Vice Unification Minister Chun Hae-Sung's comments came hours before South Korea's new leader Moon Jae-In -- who backs engagement with Pyongyang -- was set to hold his first summit with US President Donald Trump, with the North's growing nuclear and missile threats casting a long shadow.
The two Koreas are still technically at war because a peace treaty was never agreed to replace the 1953 armistice that ended the conflict on the peninsula.
The US -- the South's security guarantor -- has 28,500 troops stationed in the country to protect it from its neighbour, and a treaty could entail their withdrawal, which has long been demanded by Pyongyang.
But a treaty could only be signed "at the stage of complete denuclearisation of the North", he added at the event organised by the Yonhap news agency.
The previous conservative governments of ousted president Park Geun-Hye and her predecessor Lee Myung-Bak shied away from referring to a peace treaty.
Signing a peace treaty with the United States used to be the North's standing demand in return for dismantling its nuclear programmes.
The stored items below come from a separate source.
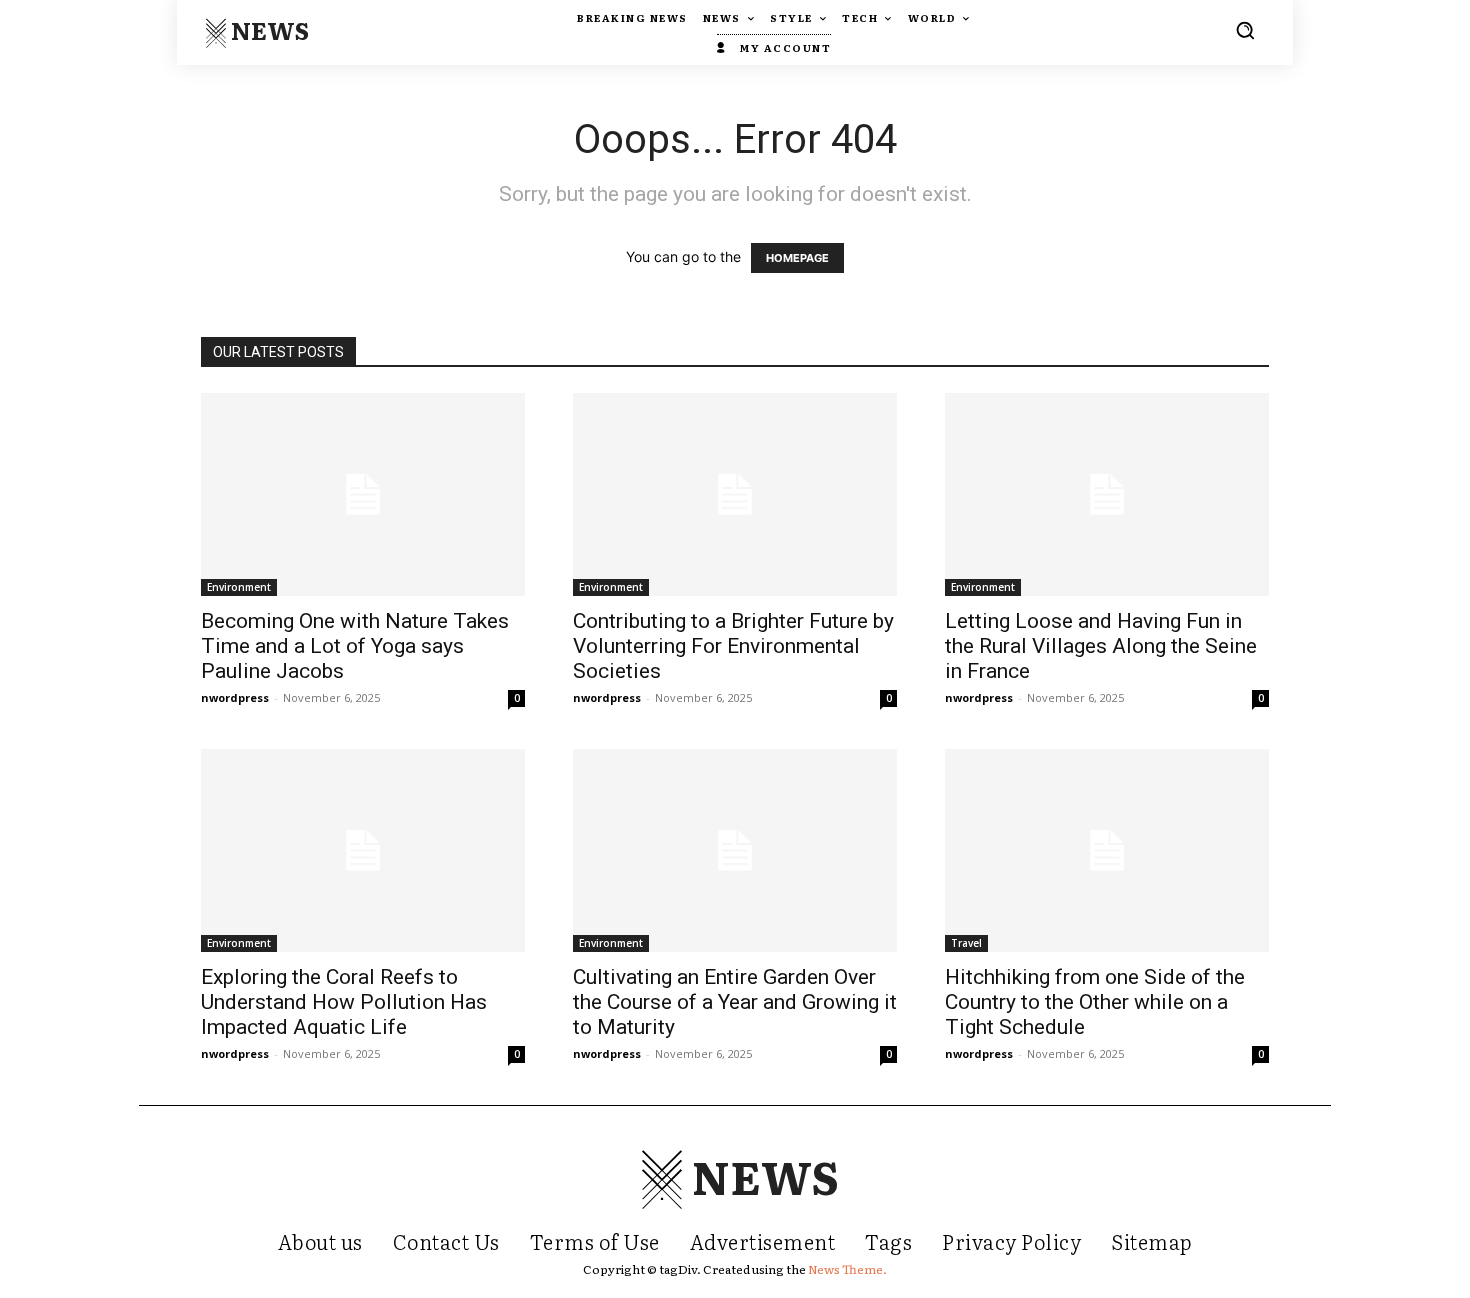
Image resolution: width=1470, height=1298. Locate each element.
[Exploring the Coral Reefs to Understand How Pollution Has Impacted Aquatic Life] (363, 850)
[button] (1245, 30)
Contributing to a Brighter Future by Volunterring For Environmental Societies (733, 646)
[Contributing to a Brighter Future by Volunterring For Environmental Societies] (735, 494)
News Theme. (847, 1269)
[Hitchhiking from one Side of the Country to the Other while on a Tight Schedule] (1107, 850)
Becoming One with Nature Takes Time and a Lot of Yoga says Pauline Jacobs (355, 646)
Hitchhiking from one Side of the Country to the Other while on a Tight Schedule (1095, 1002)
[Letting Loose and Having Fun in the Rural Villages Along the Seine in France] (1107, 494)
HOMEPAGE (797, 258)
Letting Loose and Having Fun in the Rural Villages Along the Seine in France (1101, 646)
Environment (239, 587)
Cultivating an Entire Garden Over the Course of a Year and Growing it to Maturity (735, 1002)
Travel (966, 943)
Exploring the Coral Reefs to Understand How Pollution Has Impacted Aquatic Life (344, 1002)
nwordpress (235, 697)
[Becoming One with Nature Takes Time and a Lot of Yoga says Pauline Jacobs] (363, 494)
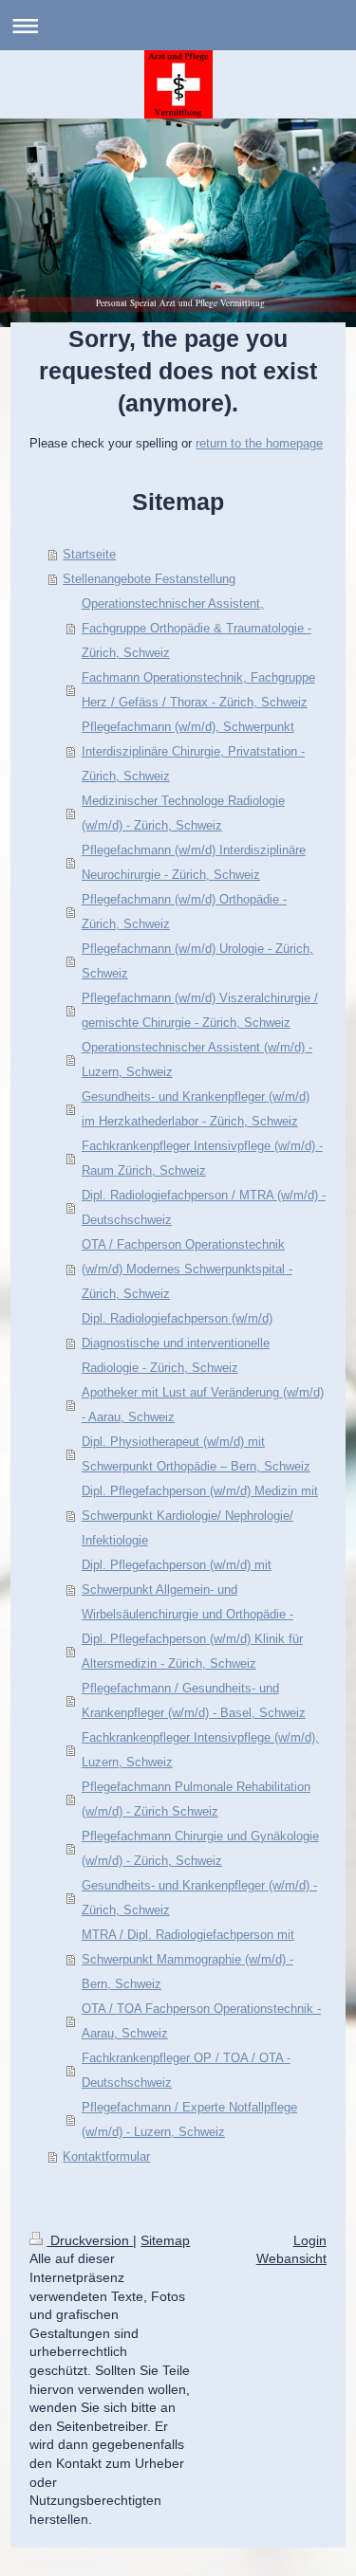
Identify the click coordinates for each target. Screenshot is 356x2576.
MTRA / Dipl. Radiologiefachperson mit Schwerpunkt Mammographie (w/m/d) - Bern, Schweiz (188, 1959)
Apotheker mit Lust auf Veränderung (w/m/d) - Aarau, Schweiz (203, 1404)
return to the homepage (259, 443)
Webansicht (291, 2258)
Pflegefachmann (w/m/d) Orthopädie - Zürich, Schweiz (184, 911)
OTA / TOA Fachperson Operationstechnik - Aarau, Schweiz (201, 2020)
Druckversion (90, 2240)
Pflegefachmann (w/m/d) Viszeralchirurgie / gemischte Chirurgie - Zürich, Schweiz (200, 1010)
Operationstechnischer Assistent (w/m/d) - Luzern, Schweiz (197, 1059)
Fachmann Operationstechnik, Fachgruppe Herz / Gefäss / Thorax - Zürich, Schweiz (198, 689)
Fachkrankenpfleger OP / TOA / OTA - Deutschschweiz (186, 2070)
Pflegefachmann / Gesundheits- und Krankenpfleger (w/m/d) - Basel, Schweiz (194, 1700)
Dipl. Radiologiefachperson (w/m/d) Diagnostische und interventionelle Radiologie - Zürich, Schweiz (177, 1343)
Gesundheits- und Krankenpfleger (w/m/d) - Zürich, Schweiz (199, 1897)
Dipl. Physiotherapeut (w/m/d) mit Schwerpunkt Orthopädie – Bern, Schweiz (196, 1453)
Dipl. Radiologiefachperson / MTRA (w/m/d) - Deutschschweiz (204, 1207)
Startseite (89, 554)
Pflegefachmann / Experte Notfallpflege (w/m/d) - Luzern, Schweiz (189, 2119)
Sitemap (165, 2240)
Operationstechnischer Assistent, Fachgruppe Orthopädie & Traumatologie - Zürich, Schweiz (196, 628)
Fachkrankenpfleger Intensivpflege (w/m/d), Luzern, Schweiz (200, 1749)
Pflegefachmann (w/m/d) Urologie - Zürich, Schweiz (197, 960)
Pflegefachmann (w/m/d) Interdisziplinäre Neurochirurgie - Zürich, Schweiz (194, 862)
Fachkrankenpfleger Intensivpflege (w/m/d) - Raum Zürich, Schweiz (202, 1158)
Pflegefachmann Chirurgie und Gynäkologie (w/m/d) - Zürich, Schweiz (200, 1848)
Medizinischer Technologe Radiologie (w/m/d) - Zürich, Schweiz (183, 813)
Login (310, 2240)
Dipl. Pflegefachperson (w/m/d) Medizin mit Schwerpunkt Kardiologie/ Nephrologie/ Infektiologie (200, 1515)
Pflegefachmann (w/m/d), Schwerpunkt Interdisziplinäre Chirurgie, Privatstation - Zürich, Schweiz (193, 751)
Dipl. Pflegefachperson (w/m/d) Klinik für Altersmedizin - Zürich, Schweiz (192, 1651)
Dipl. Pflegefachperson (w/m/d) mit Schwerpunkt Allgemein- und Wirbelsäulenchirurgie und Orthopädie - (187, 1589)
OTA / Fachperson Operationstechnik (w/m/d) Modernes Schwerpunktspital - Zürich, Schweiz (187, 1269)
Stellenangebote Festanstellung (149, 579)
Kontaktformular (106, 2156)
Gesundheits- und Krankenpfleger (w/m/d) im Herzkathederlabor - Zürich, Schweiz (195, 1108)
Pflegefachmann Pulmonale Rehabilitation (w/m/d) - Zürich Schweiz (196, 1799)
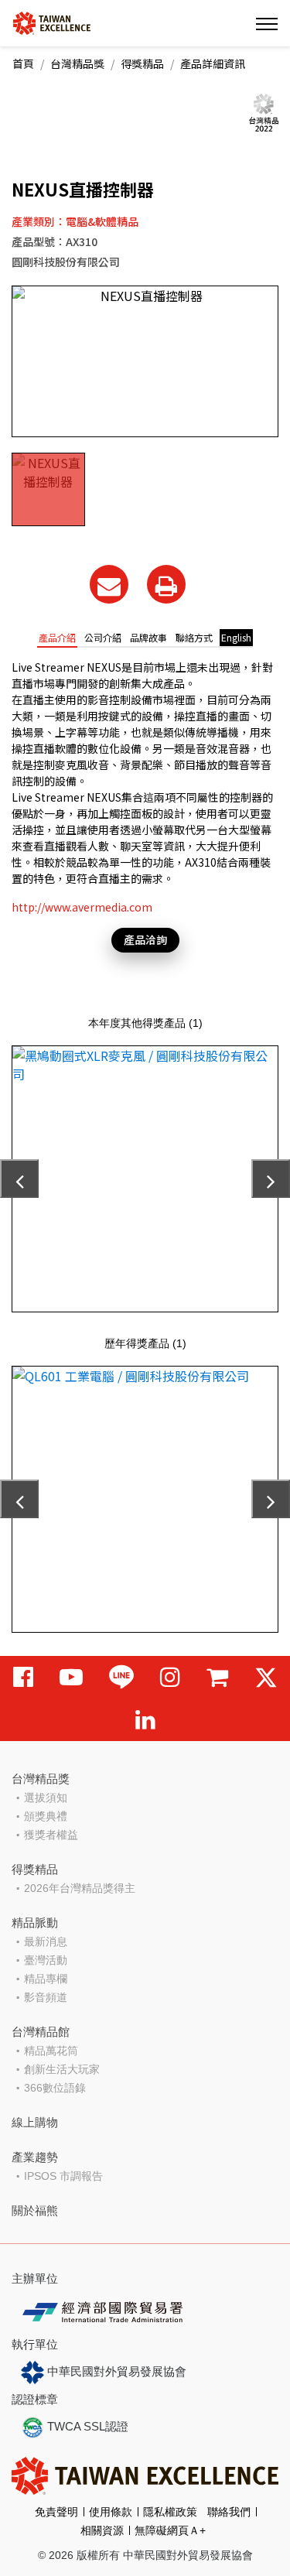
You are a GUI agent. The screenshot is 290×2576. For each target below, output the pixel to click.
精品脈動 (35, 1922)
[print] (166, 584)
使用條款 (110, 2512)
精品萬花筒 (51, 2050)
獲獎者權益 (51, 1834)
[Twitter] (266, 1677)
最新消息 (45, 1941)
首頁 (23, 63)
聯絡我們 (229, 2512)
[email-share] (109, 584)
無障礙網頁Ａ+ (170, 2530)
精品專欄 (45, 1978)
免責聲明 (56, 2512)
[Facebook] (23, 1677)
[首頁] (51, 22)
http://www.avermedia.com (82, 907)
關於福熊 (35, 2210)
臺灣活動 (45, 1960)
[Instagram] (170, 1677)
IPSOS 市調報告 (63, 2176)
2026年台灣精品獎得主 (79, 1888)
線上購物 (35, 2122)
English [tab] (236, 637)
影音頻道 (45, 1997)
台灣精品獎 (77, 63)
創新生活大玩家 (62, 2069)
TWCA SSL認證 (86, 2426)
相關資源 (102, 2530)
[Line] (121, 1677)
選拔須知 (45, 1797)
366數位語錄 (55, 2087)
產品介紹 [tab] (57, 637)
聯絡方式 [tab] (194, 637)
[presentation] (19, 1178)
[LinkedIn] (145, 1719)
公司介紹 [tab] (102, 637)
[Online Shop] (217, 1677)
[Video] (71, 1677)
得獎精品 (142, 63)
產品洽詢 (145, 939)
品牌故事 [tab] (148, 637)
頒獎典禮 (45, 1816)
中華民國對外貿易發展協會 (115, 2371)
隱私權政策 (170, 2512)
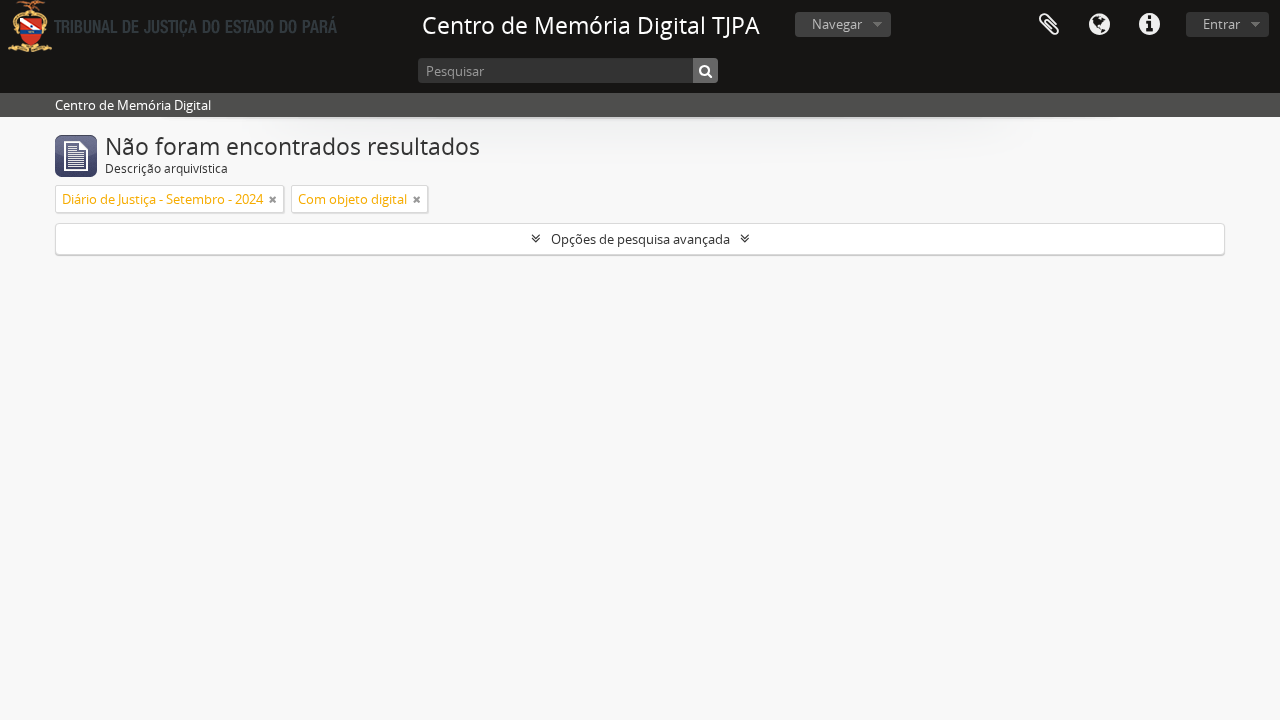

On his plane to Washington, Moon told journalists Wednesday that the North should refrain from carrying out further tests and promise a nuclear freeze before dialogue could happen, while Seoul and Washington should consider what they could offer in return.
"A nuclear freeze is the entrance to dialogue and a complete dismantlement of nuclear programmes will be the exit of the dialogue," Moon was quoted as saying by news reports.